Text excerpt
※

Michael Phelps wants to clear something up.
You might have heard about his quest to win eight gold medals at these Beijing Olympics. You might have heard how he wants to break Mark Spitz's record for the most medals in a single Games, that he won't be satisfied with anything else.
You've just never heard it from him.
"I haven't said anything about breaking any record, or going after any record," Phelps said. "You guys [in the media] are the ones saying that. I have my goals, and they haven't been published. [My coach] and I are the only two people that know about them, and we're going to try and work to achieve them."
The distinction between what he's said and what others have said for him is important to Phelps. If he's going to win eight gold medals, he can't look at the big picture. He can't think about what Spitz accomplished in Munich in 1972. He has to focus on each race - preliminaries, semifinals, finals - or the burden of what he's attempting will be too much.

※

Stored data
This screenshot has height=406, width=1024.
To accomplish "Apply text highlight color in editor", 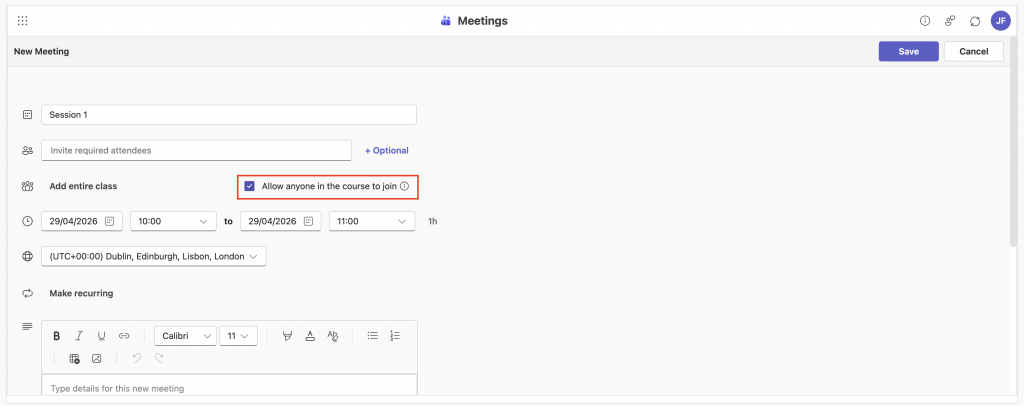I will tap(288, 336).
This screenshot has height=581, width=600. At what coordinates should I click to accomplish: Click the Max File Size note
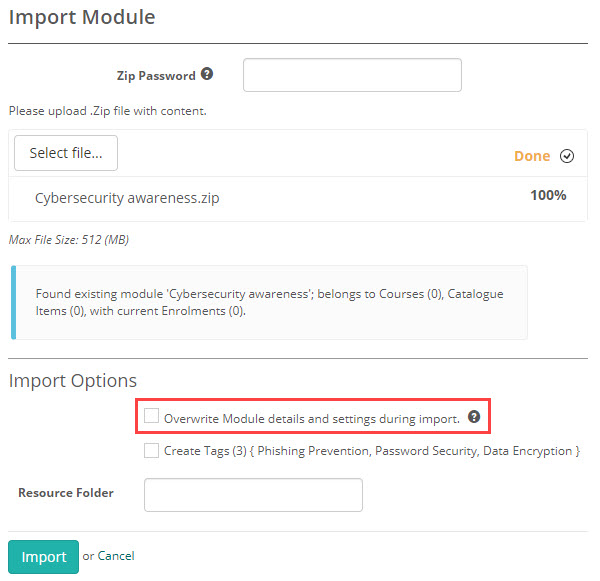(69, 240)
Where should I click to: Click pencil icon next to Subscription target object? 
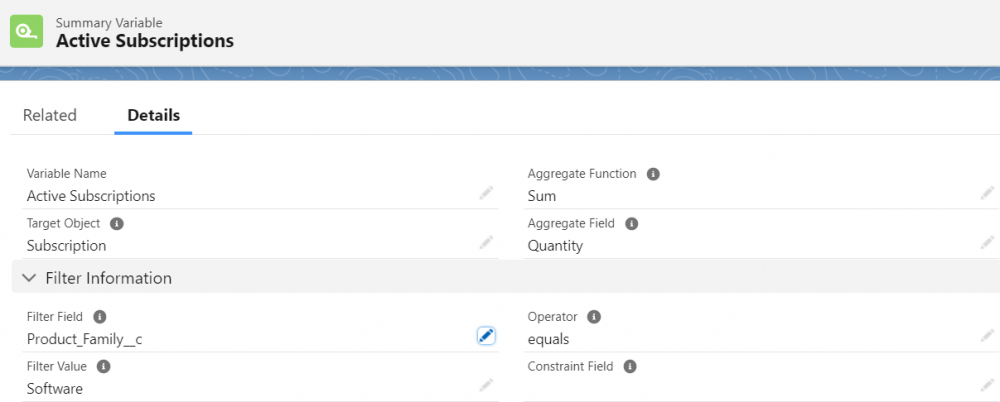point(486,243)
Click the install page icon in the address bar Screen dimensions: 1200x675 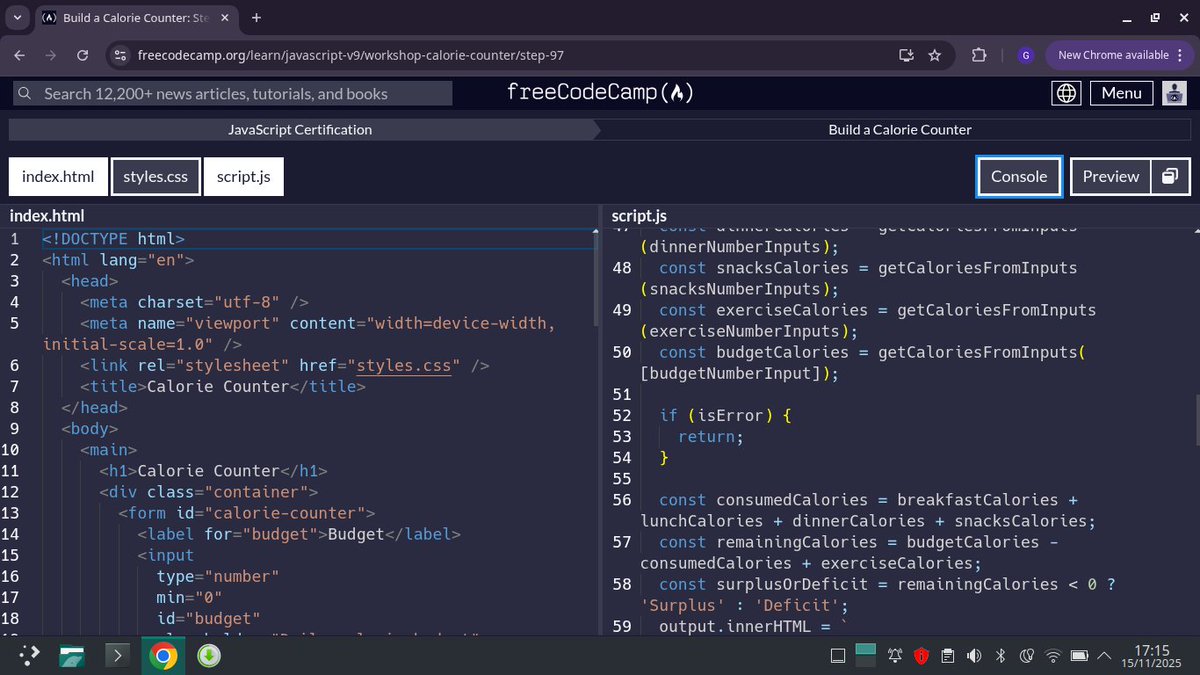point(906,55)
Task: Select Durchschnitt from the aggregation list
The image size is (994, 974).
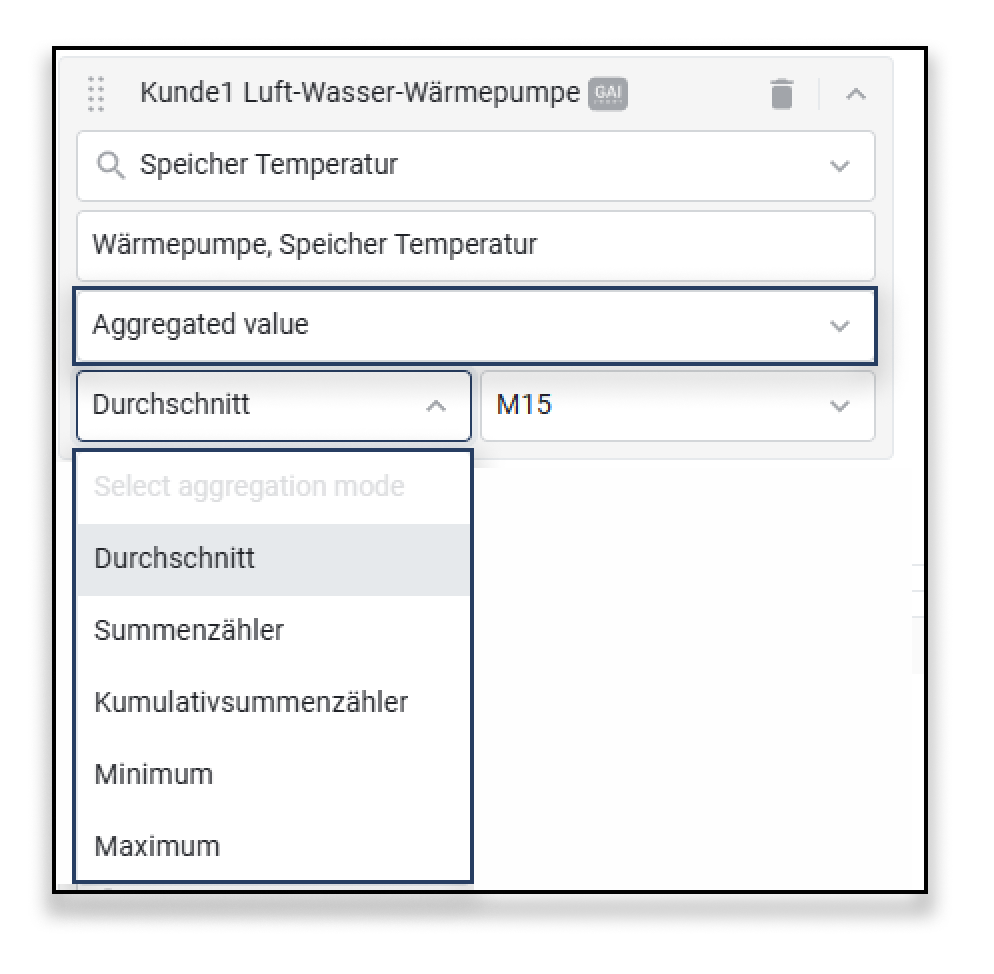Action: point(175,558)
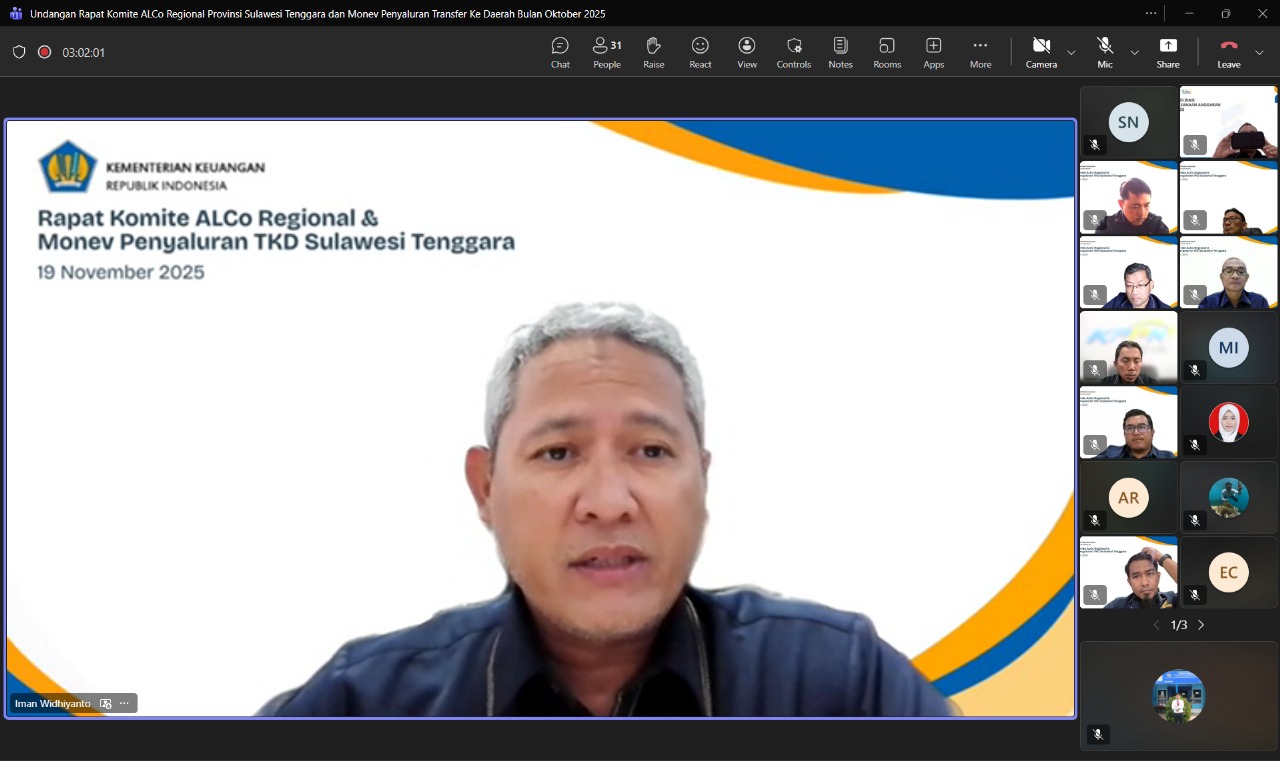Image resolution: width=1280 pixels, height=761 pixels.
Task: Go to next participant gallery page
Action: [x=1201, y=625]
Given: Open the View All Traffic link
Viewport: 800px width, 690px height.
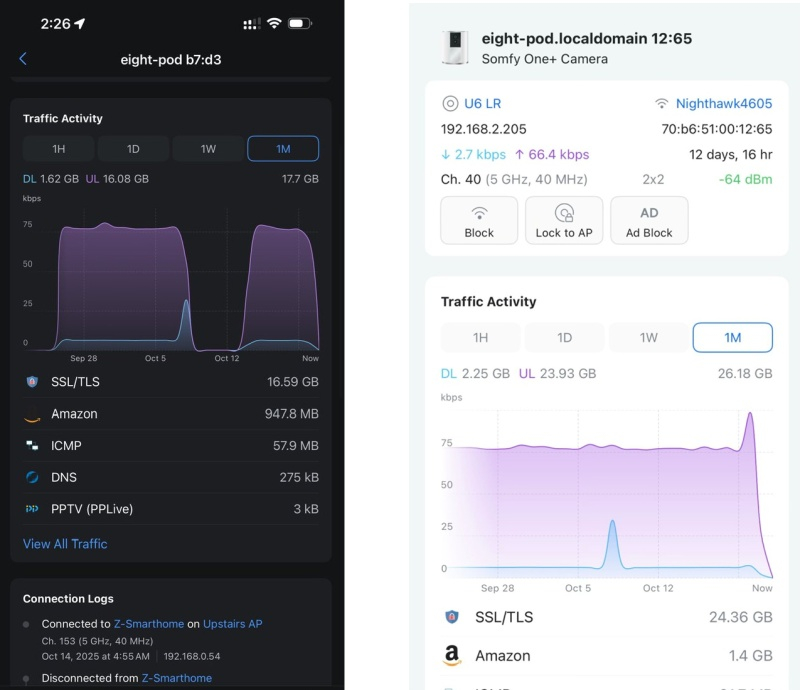Looking at the screenshot, I should pos(65,544).
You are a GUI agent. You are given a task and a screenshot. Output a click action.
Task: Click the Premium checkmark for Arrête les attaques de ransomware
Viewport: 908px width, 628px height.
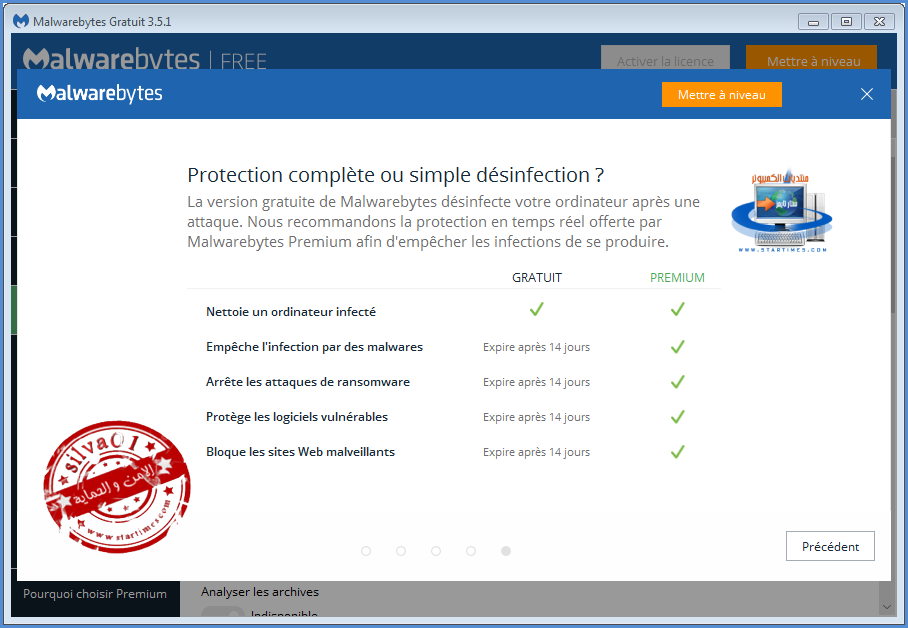click(677, 382)
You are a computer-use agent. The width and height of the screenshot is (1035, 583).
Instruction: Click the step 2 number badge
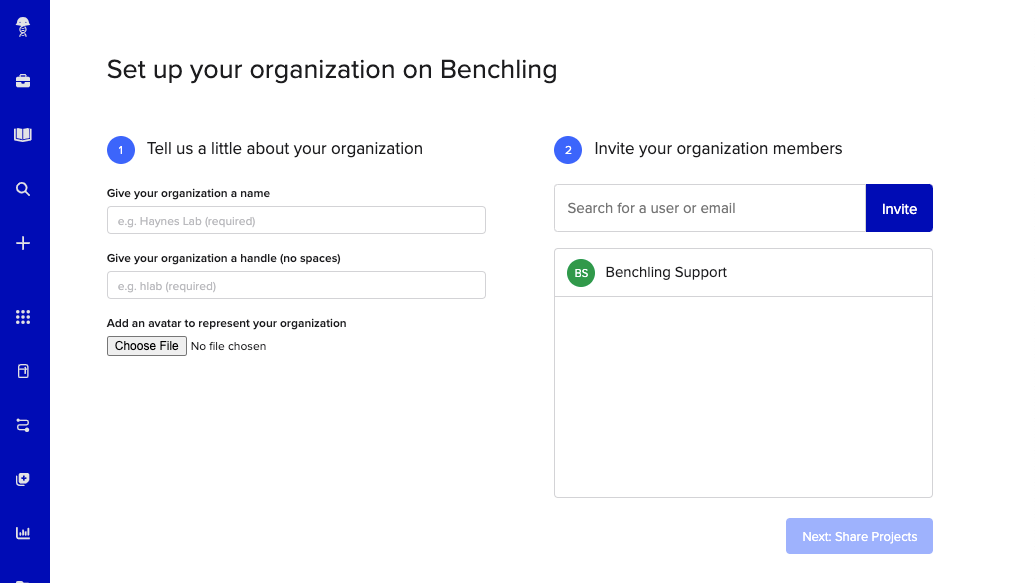coord(568,150)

※

Challenge
Extend the article about Michael Phelps at the Beijing Olympics, starting from its final sentence.

Reply
That ability to focus - which his coach, Bob Bowman, believes compares favorably with Tiger Woods, Michael Jordan, Roger Federer and other great athletes who earned a reputation for high performance under pressure - goes a long way toward explaining why Phelps is the best swimmer in the world.
And it's the best explanation for why eight gold medals, which would likely go down as one of the greatest achievements in the history of sport, just might be possible over the next 10 days. It starts tonight with the 400 individual medley.
It won't be easy. His biggest challenges will come from teammates - Ryan Lochte in the 400 IM and world-record holder Ian Crocker in the 100 butterfly - and France's 4 x 100 free relay team.
"I think particularly at the Olympic level, at the top level, the pressure comes as much from expectation of what people think you can do as it does from your competitors," Bowman said. "Michael is able to basically ignore all of those things, which is super hard to do."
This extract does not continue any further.